**Directions**
For the listing below, print exactly the lines from the line with "You are a computer-use agent. The image" to the line with "Given: Expand the Greiðslur filter dropdown", both included, and nothing beyond them.

**Supplied records**
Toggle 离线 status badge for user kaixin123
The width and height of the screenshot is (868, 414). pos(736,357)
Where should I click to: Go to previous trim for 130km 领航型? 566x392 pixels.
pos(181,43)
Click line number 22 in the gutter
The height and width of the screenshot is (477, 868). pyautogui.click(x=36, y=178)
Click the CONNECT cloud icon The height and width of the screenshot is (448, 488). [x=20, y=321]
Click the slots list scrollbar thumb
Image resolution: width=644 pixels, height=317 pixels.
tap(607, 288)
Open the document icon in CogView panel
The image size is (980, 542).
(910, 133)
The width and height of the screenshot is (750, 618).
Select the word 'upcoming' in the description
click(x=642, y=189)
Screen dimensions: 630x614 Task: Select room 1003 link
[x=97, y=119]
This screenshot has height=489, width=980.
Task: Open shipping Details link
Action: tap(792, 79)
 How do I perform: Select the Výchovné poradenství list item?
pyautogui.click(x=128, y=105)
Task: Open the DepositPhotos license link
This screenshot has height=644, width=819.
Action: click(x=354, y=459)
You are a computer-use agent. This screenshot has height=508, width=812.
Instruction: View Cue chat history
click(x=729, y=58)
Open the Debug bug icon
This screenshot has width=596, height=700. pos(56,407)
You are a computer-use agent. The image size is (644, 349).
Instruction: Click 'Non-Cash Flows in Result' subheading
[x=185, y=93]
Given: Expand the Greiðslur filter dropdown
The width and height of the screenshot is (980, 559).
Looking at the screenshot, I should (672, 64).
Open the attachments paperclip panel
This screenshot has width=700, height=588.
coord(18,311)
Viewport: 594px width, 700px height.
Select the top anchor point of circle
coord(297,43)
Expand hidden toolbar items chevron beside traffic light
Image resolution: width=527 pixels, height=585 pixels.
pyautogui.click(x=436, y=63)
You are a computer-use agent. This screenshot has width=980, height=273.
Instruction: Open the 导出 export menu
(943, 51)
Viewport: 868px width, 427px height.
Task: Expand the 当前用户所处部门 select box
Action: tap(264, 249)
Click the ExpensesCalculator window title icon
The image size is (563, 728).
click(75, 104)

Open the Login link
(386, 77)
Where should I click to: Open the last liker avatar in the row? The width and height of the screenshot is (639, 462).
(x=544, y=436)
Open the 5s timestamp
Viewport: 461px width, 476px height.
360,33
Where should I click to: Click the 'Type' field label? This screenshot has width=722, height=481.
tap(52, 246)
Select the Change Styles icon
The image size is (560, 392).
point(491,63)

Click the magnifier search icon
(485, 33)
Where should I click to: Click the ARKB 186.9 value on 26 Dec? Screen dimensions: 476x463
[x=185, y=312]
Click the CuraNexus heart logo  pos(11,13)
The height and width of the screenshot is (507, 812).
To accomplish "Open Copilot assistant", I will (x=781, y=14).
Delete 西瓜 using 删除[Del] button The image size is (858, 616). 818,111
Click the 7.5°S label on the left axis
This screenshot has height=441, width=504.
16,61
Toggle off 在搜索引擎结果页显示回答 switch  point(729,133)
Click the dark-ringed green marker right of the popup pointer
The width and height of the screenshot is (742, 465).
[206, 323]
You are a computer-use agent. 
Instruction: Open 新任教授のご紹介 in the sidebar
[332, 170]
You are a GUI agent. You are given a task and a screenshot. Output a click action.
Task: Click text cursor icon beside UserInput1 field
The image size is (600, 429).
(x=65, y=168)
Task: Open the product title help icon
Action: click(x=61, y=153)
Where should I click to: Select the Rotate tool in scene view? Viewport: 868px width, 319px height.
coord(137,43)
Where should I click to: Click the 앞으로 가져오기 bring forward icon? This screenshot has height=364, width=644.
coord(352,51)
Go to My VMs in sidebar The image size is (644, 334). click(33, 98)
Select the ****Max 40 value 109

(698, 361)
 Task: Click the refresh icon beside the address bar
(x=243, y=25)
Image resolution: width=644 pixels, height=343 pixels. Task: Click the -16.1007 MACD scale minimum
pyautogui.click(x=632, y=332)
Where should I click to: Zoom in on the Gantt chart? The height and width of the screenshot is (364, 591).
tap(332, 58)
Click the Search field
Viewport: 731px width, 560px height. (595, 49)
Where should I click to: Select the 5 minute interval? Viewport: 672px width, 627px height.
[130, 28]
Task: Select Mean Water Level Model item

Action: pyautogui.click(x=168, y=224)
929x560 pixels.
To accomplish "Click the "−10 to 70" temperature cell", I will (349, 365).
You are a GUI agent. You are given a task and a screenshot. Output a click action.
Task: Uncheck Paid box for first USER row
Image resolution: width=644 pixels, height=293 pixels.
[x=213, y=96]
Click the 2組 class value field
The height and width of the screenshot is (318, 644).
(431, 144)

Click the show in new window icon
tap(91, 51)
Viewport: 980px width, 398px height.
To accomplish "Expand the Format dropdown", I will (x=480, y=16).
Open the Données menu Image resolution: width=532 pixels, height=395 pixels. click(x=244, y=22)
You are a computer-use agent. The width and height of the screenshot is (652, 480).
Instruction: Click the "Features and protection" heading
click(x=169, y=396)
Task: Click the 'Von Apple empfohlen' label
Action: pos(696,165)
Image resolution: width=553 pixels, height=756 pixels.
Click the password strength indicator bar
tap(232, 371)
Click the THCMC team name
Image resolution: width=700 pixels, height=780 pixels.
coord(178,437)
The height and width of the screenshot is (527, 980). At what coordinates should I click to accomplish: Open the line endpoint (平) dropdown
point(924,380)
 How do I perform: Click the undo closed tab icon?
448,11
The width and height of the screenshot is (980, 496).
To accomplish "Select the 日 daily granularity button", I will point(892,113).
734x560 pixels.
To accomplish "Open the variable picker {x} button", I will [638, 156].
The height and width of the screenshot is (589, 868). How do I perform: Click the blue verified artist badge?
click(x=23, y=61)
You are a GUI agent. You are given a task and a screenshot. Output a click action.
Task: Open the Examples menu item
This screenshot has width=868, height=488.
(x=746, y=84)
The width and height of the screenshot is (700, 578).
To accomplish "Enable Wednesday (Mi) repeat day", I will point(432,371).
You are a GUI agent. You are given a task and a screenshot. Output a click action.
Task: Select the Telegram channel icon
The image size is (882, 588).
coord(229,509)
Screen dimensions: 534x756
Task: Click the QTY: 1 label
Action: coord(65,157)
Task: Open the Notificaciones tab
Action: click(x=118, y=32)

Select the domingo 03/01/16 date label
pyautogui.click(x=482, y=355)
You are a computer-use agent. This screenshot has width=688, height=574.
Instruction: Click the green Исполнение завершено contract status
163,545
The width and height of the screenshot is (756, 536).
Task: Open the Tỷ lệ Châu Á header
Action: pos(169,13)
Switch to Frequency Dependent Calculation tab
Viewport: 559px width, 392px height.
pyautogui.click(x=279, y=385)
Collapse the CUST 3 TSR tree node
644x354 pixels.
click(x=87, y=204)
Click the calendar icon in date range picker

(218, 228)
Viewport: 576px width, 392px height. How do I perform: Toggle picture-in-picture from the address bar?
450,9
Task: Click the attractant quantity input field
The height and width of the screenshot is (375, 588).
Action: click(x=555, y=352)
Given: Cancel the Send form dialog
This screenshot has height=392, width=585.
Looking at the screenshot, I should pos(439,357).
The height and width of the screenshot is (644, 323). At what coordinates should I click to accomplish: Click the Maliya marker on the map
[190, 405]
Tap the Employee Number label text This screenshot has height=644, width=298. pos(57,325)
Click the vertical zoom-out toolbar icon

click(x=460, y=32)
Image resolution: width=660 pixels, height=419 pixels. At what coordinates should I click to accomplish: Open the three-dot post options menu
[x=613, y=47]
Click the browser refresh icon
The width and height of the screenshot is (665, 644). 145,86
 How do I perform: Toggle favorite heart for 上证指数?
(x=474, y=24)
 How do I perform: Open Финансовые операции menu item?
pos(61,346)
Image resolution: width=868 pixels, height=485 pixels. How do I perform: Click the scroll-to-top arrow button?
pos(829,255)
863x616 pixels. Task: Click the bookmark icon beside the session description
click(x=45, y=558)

**Exercise output**
You are a computer-use agent. The image size is (644, 349).
Instruction: Click 'Non-Cash Flows in Result' subheading
[x=185, y=93]
Given: Expand the Greiðslur filter dropdown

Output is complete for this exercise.